A detailed overview on how to contribute can be found in the contributing guide on GitHub.
scikit-mobility is a similar package which also deals with movement data. It implements TrajectoryDataFrames and FlowDataFrames on top of Pandas instead of GeoPandas. There is little overlap in the covered use cases and implemented functionality (comparing MovingPandas tutorials and scikit-mobility tutorials). MovingPandas focuses on spatio-temporal data exploration with corresponding functions for data manipulation and analysis. scikit-mobility on the other hand focuses on computing human mobility metrics, generating synthetic trajectories and assessing privacy risks. Plotting is based on Folium.
Traja extends the capabilitis of Pandas DataFrames specific for animal trajectory analysis in 2D. Plots (static) are based on seaborn.

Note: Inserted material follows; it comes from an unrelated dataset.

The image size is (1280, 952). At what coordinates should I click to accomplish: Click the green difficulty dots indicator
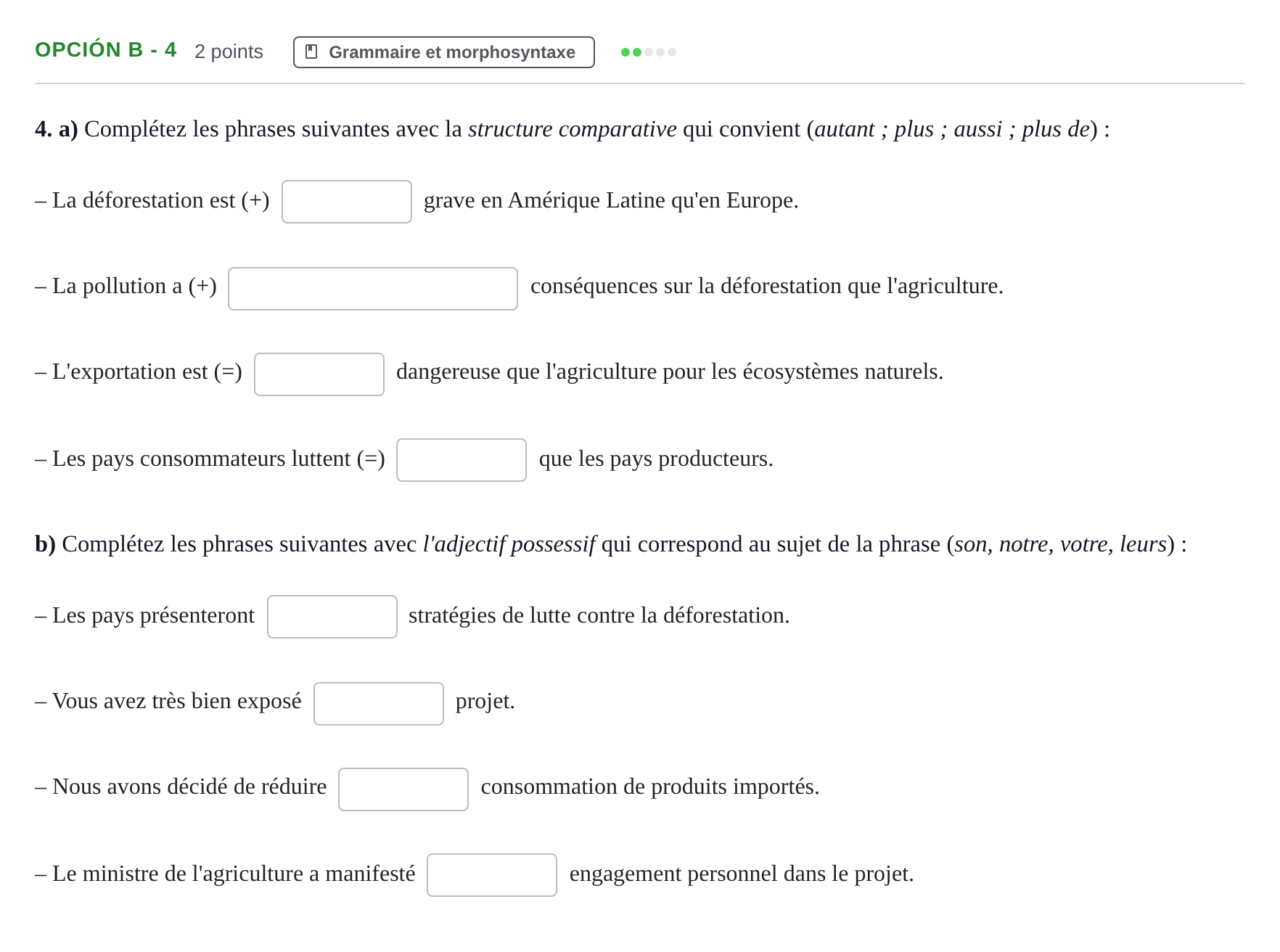coord(649,52)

PyMove provides functionality similar to MovingPandas. It implements PandasMoveDataFrames and DaskMoveDataFrame on top of Pandas and Dask DataFrames. Plotting is based on Folium.
Tracktable is a related Python package with its core data structures and algorithms implemented in C++, i.e. it is not based on Pandas. Plotting is based on Cartopy (for still images) and Folium (for interactive rendering).
Please cite [0] when using MovingPandas in your research and reference the appropriate release version. All releases of MovingPandas are listed on Zenodo where you will find citation information, including DOIs.
- Pappalardo, L., Simini, F., Barlacchi, G., & Pellungrini, R. (2019). scikit-mobility: A Python library for the analysis, generation and risk assessment of mobility data. arXiv preprint arXiv:1907.07062.
- Graser, A. & Dragaschnig, M. (2020). Open Geospatial Tools for Movement Data Exploration. KN ‒ Journal of Cartography and Geographic Information, 70(1), 3-10. doi:10.1007/s42489-020-00039-y.
- Kirkland, L. A., de Waal, A., & de Villiers, J. P. (2020). Evaluation of a Pure-Strategy Stackelberg Game for Wildlife Security in a Geospatial Framework. In Southern African Conference for Artificial Intelligence Research (pp. 101-118). Springer, Cham.
- Depellegrin, D., Bastianini, M., Fadini, A., & Menegon, S. (2020). The effects of COVID-19 induced lockdown measures on maritime settings of a coastal region. Science of the Total Environment, 740, 140123.
- Graser, A. (2021). An exploratory data analysis protocol for identifying problems in continuous movement data. Journal of Location Based Services. doi:10.1080/17489725.2021.1900612.
- Mehri, S., Alesheikh, A. A., & Basiri, A. (2021). A Contextual Hybrid Model for Vessel Movement Prediction. IEEE Access, 9, 45600-45613.